Exercise brief. Retype word for word the first line of the listing and each line after it up to the line with "Viewport: 562px width, 1220px height.", with the pictures taken out.

** Opening Information given block **

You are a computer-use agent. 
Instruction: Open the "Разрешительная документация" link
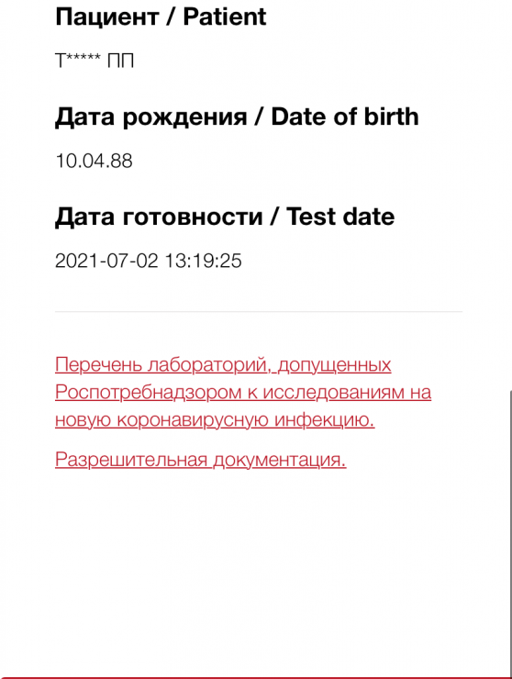[x=201, y=460]
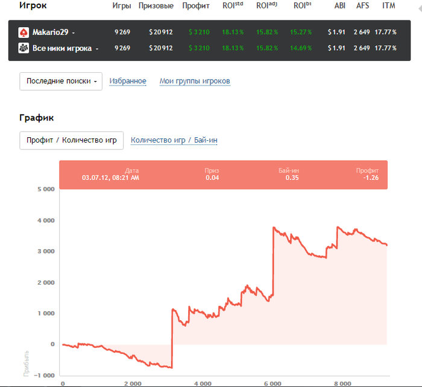The width and height of the screenshot is (422, 387).
Task: Switch to Количество игр / Бай-ин chart
Action: [x=174, y=140]
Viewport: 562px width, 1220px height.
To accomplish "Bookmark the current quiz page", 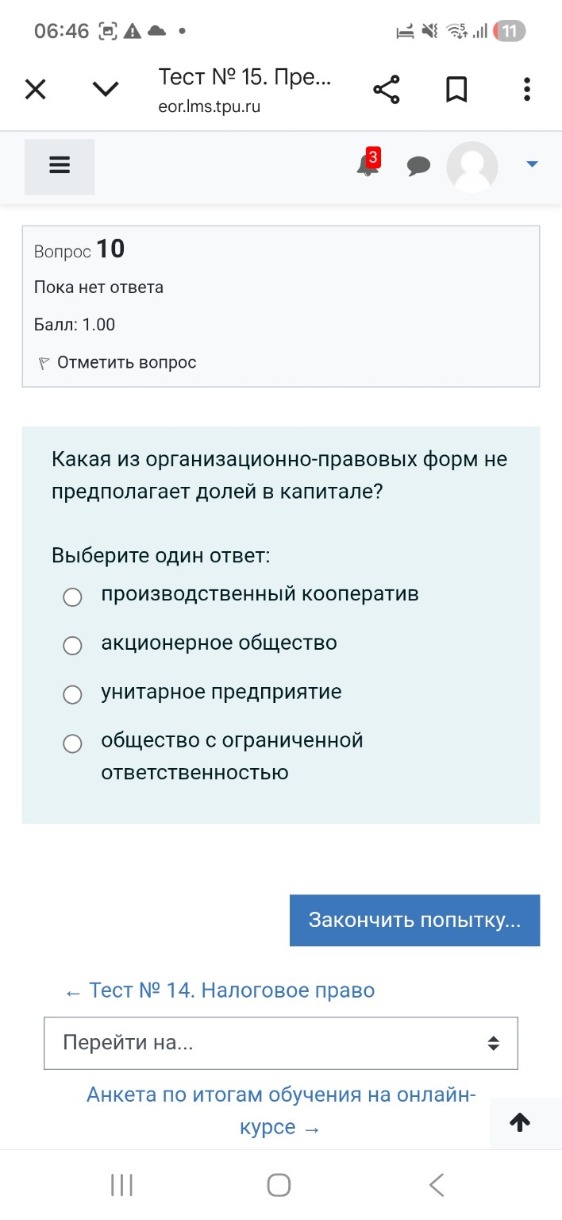I will (456, 90).
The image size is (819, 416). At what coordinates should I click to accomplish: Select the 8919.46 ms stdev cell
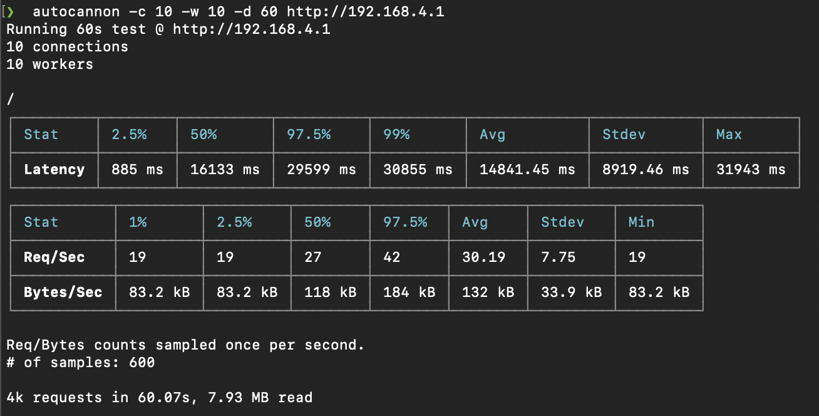(x=646, y=170)
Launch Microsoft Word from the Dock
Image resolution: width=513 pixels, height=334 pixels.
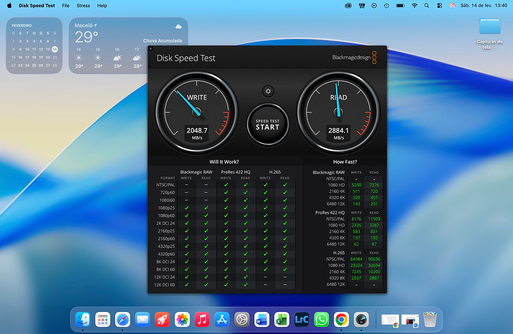(x=262, y=319)
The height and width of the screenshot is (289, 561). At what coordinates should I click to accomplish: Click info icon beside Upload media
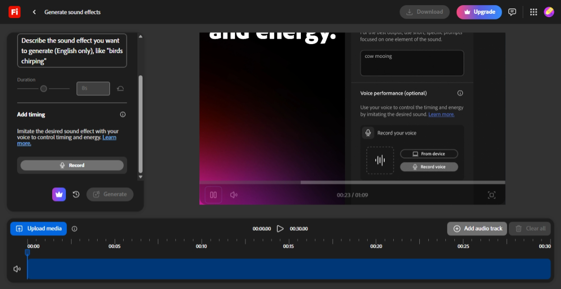pos(74,229)
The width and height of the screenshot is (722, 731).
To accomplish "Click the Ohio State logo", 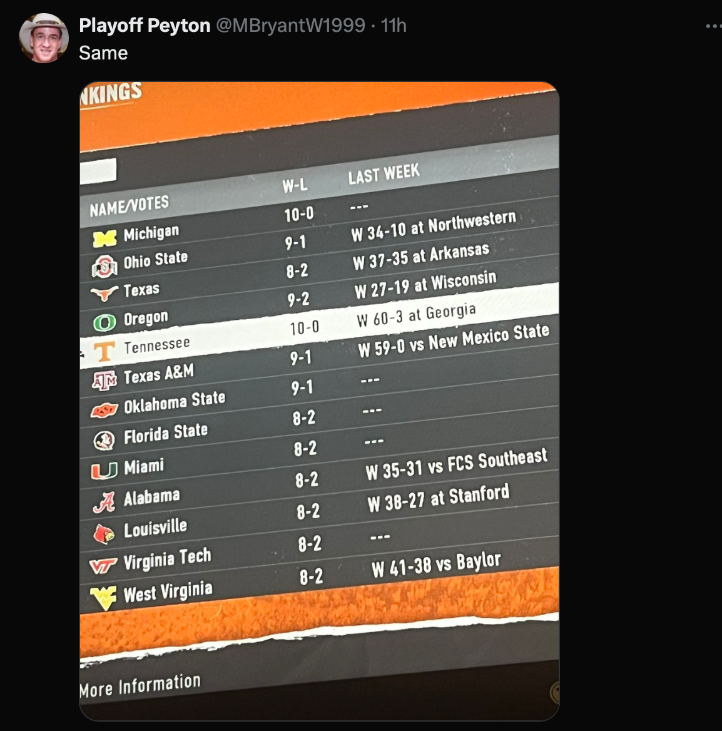I will click(104, 266).
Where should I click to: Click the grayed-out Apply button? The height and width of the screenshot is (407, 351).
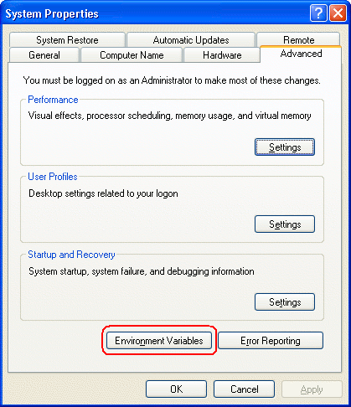pyautogui.click(x=312, y=389)
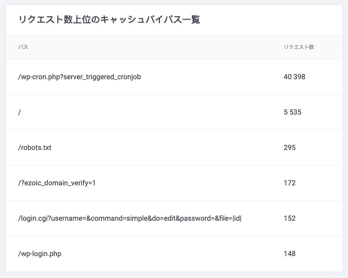
Task: Click the count 148 for /wp-login.php
Action: [x=290, y=254]
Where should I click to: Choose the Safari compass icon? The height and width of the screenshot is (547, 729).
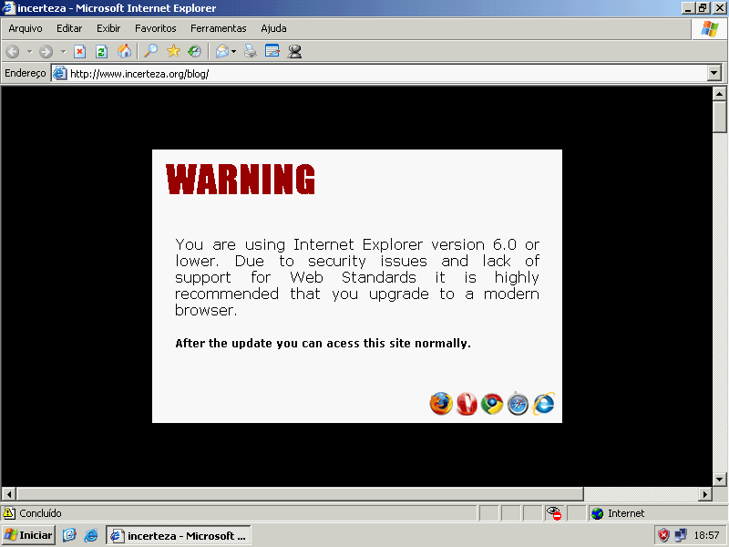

** Closing Information given block **

Answer.
You are a computer-use agent. 
Instruction: Open the "Разрешительная документация" link
[x=201, y=460]
The width and height of the screenshot is (422, 387).
Task: Switch to Количество игр / Бай-ин chart
Action: [x=174, y=140]
Viewport: 562px width, 1220px height.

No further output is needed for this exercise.